▶ [Your assignment]:
Every line of the records below that has the word "گفتمانی" should be copied.

Pixel coordinate grounding data:
○ ○ ○ ○ ○ ○ ○

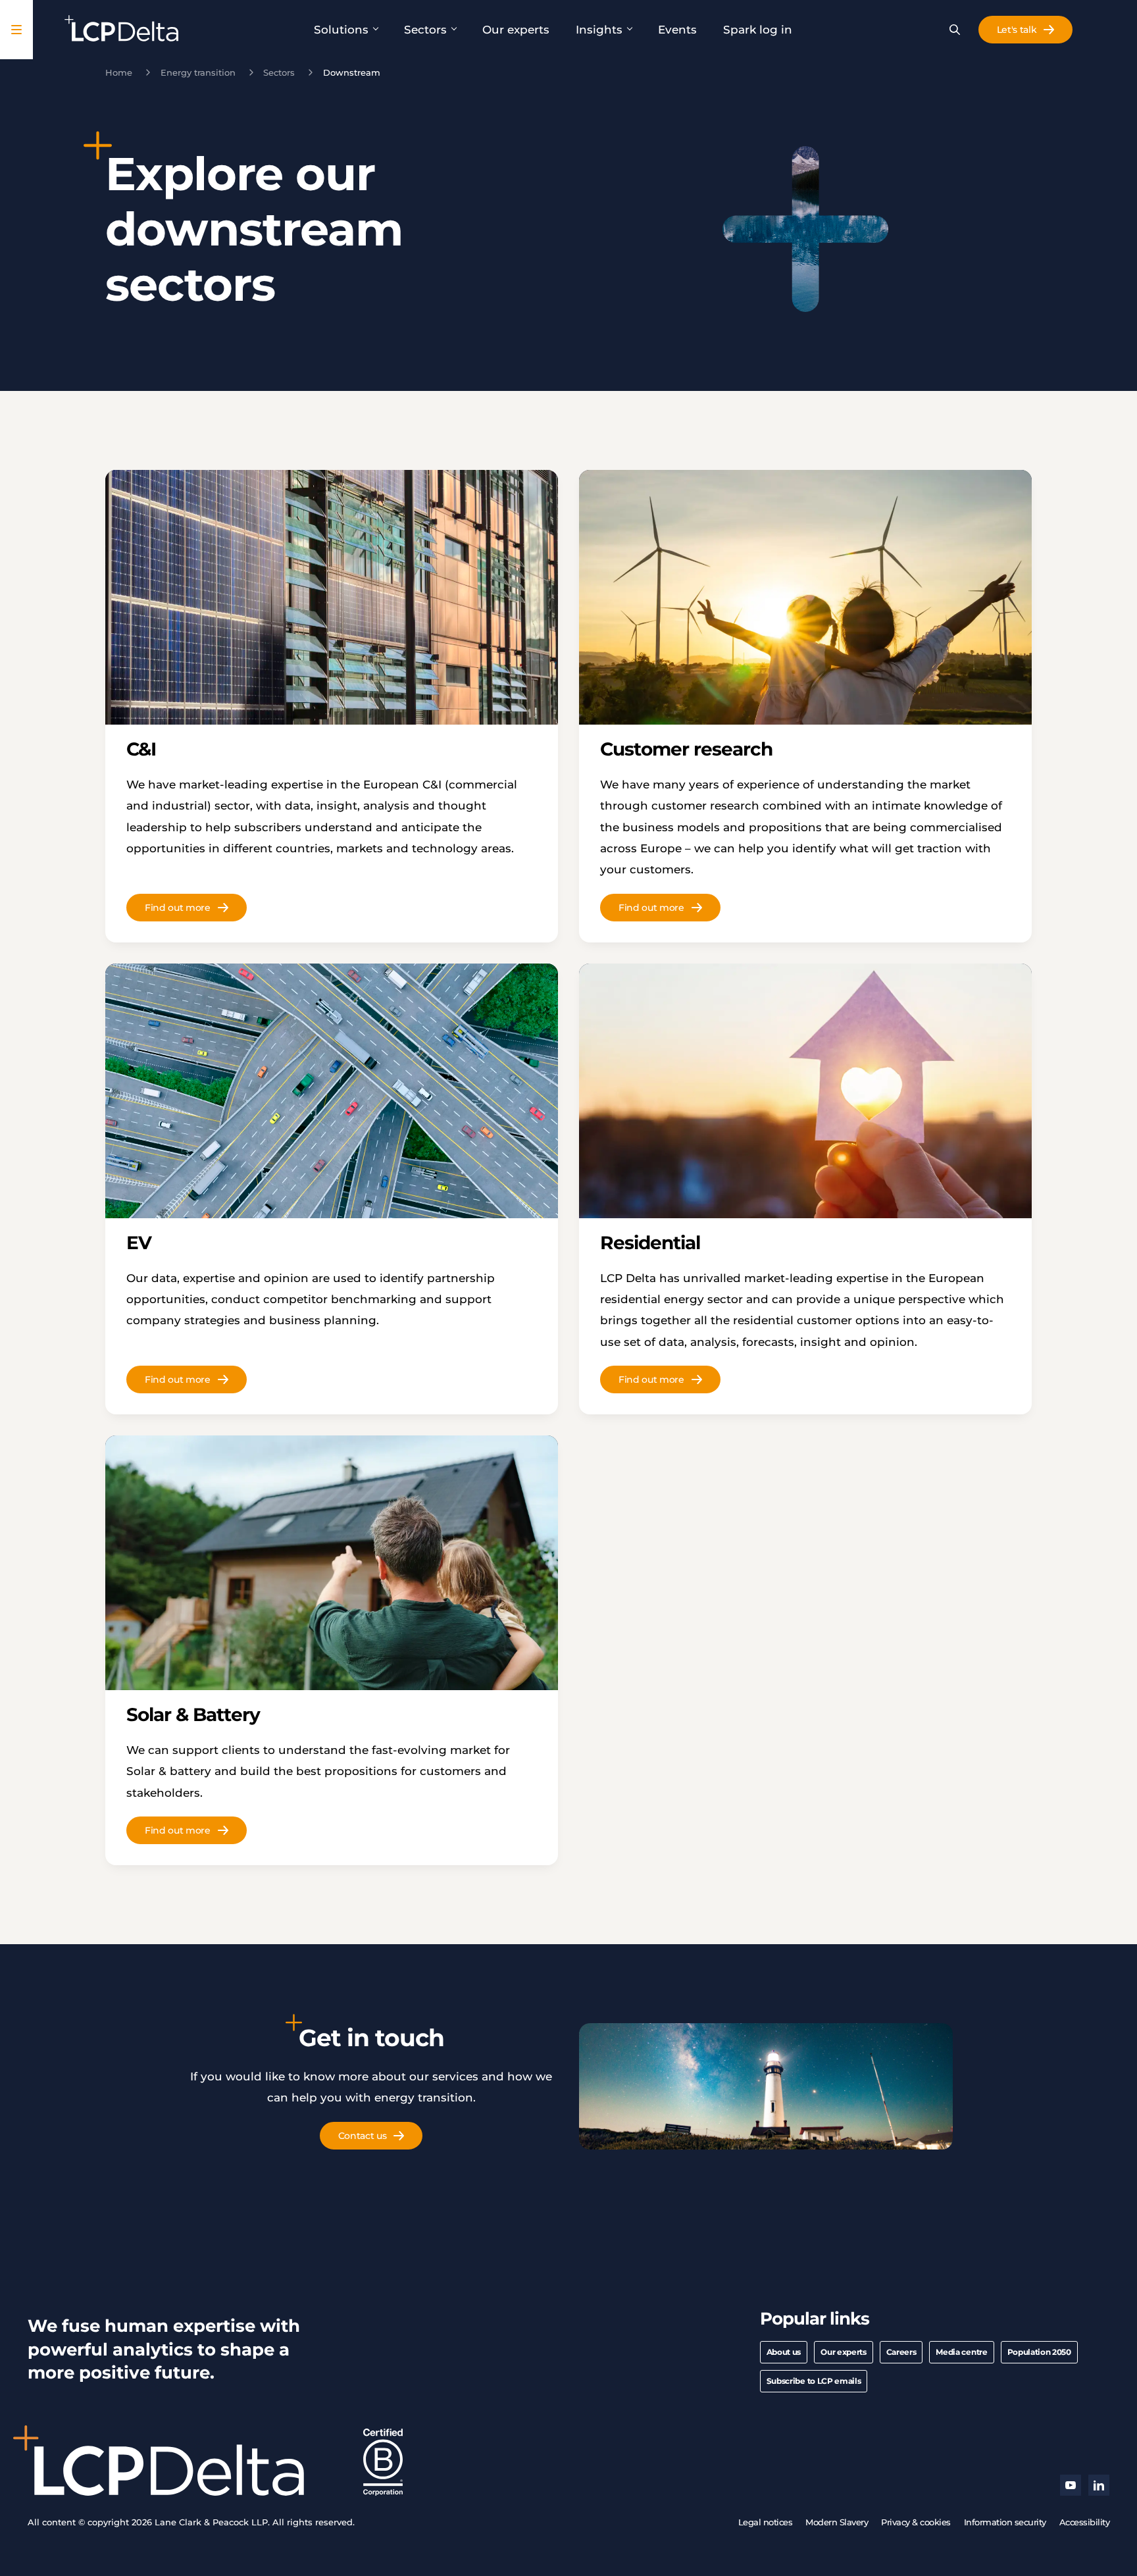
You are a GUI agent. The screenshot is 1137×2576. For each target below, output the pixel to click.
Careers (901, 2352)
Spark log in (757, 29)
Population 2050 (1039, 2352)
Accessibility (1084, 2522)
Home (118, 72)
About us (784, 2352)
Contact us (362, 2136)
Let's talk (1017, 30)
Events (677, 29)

○ ○ ○ ○ ○ ○ ○

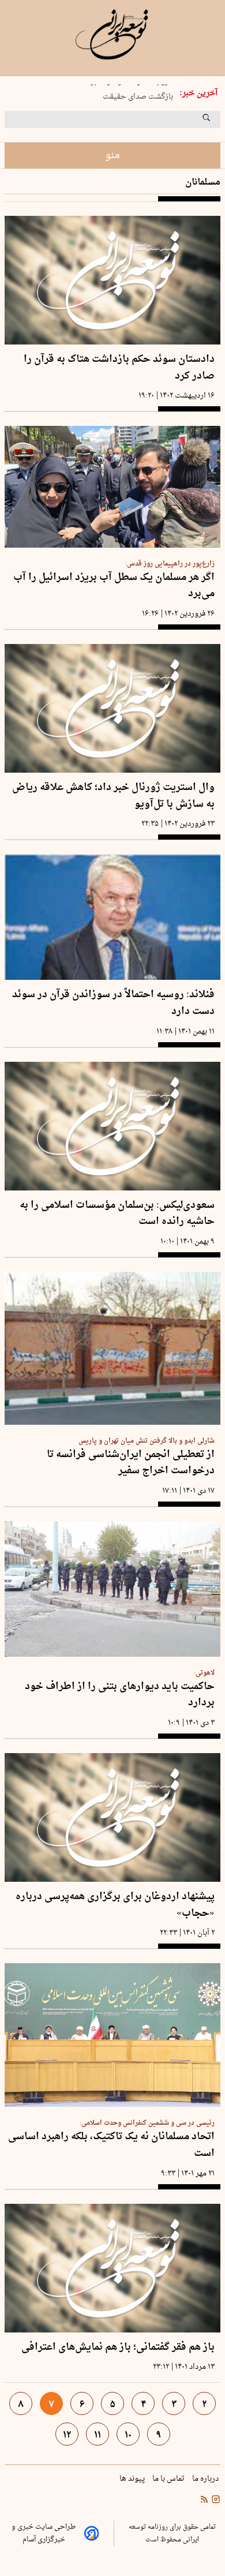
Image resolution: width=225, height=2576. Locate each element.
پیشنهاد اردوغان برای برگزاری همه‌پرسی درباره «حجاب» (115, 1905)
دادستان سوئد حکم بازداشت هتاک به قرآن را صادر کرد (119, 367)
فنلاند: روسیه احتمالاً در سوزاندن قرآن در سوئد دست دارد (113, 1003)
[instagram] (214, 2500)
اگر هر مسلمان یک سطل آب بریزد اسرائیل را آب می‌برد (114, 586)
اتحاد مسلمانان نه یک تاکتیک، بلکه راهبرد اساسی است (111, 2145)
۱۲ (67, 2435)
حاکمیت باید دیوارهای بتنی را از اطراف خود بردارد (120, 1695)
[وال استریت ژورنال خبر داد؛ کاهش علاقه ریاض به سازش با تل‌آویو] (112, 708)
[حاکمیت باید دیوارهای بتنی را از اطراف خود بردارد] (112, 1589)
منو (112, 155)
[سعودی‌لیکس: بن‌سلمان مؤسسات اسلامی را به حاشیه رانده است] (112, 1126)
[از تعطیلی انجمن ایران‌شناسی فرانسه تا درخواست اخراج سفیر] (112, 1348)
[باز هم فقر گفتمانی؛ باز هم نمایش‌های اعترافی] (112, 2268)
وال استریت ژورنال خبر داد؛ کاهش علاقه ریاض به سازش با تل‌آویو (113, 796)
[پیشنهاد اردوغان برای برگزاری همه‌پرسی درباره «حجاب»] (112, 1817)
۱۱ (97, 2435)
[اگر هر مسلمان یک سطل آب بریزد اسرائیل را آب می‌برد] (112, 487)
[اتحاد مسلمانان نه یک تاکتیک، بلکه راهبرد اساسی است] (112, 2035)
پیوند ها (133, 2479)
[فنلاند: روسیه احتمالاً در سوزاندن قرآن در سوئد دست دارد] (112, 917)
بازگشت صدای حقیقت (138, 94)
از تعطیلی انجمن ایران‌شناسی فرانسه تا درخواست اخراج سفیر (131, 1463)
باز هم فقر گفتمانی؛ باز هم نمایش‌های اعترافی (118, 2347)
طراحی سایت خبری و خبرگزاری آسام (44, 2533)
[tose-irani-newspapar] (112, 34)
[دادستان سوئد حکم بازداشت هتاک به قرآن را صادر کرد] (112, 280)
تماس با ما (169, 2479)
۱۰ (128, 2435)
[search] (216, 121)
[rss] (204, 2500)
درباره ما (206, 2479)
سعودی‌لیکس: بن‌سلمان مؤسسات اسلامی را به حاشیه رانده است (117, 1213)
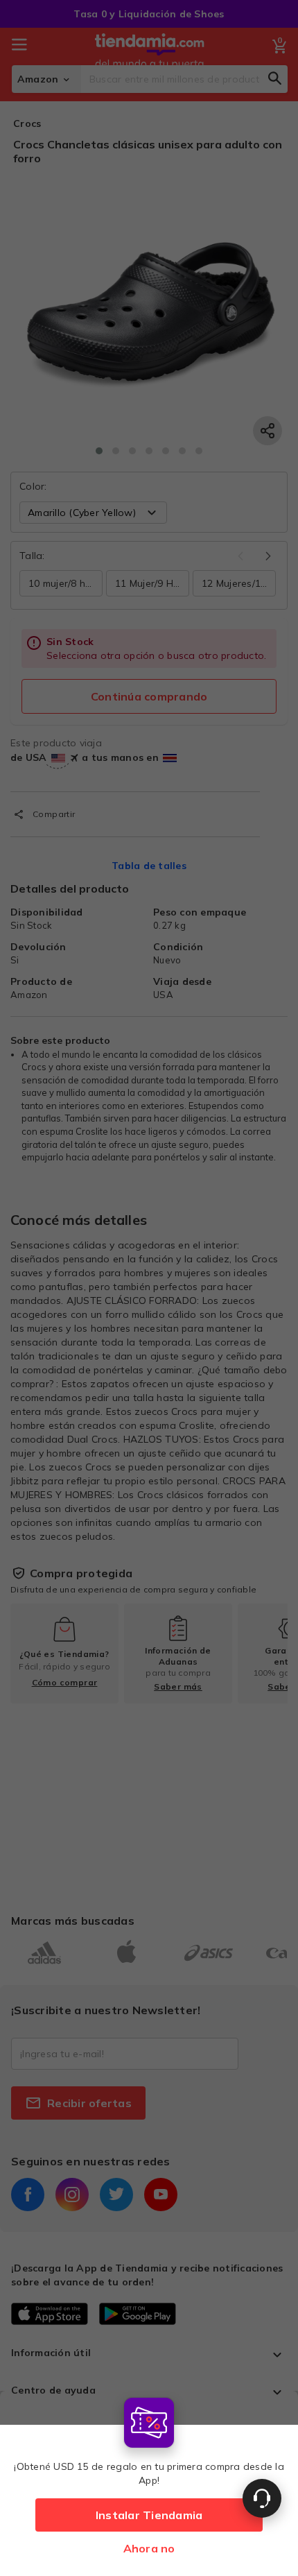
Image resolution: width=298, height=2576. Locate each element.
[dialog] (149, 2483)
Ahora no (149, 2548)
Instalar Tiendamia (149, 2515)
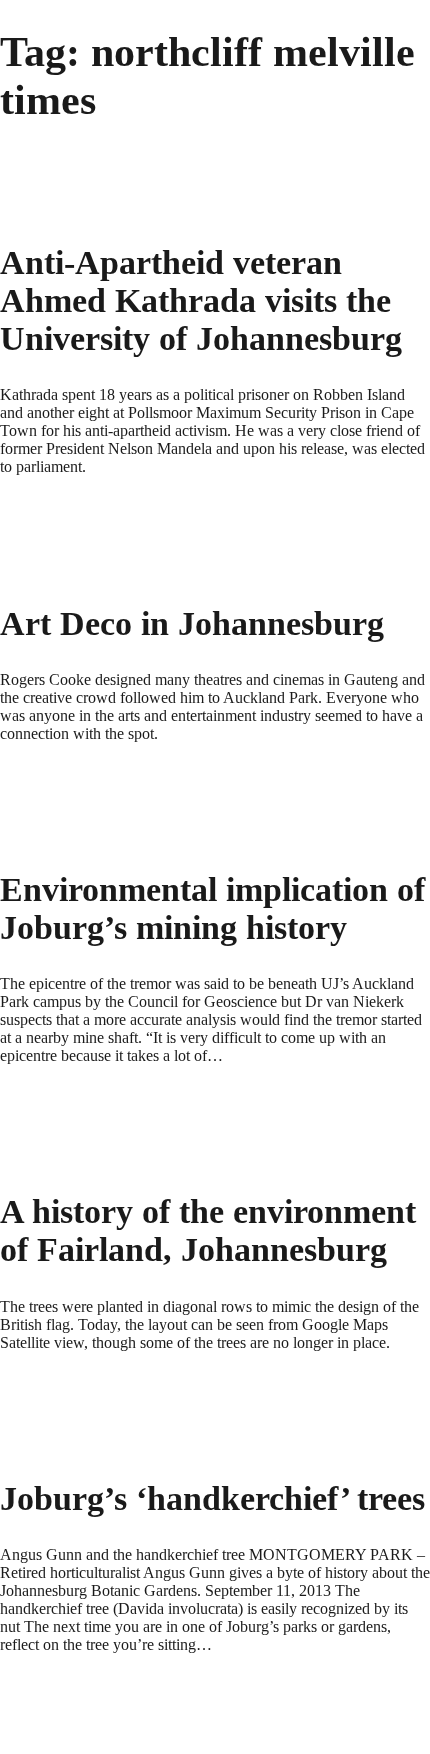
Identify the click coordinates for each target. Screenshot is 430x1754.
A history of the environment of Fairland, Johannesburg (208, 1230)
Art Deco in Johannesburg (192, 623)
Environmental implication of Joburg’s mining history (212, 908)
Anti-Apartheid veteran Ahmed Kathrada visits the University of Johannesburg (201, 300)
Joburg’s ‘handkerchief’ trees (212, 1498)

○ ○ ○ ○ ○ ○ ○

▶ [Task output]:
[باز هم فقر گفتمانی؛ باز هم نمایش‌های اعترافی] (112, 2268)
باز هم فقر گفتمانی؛ باز هم نمایش‌های اعترافی (118, 2347)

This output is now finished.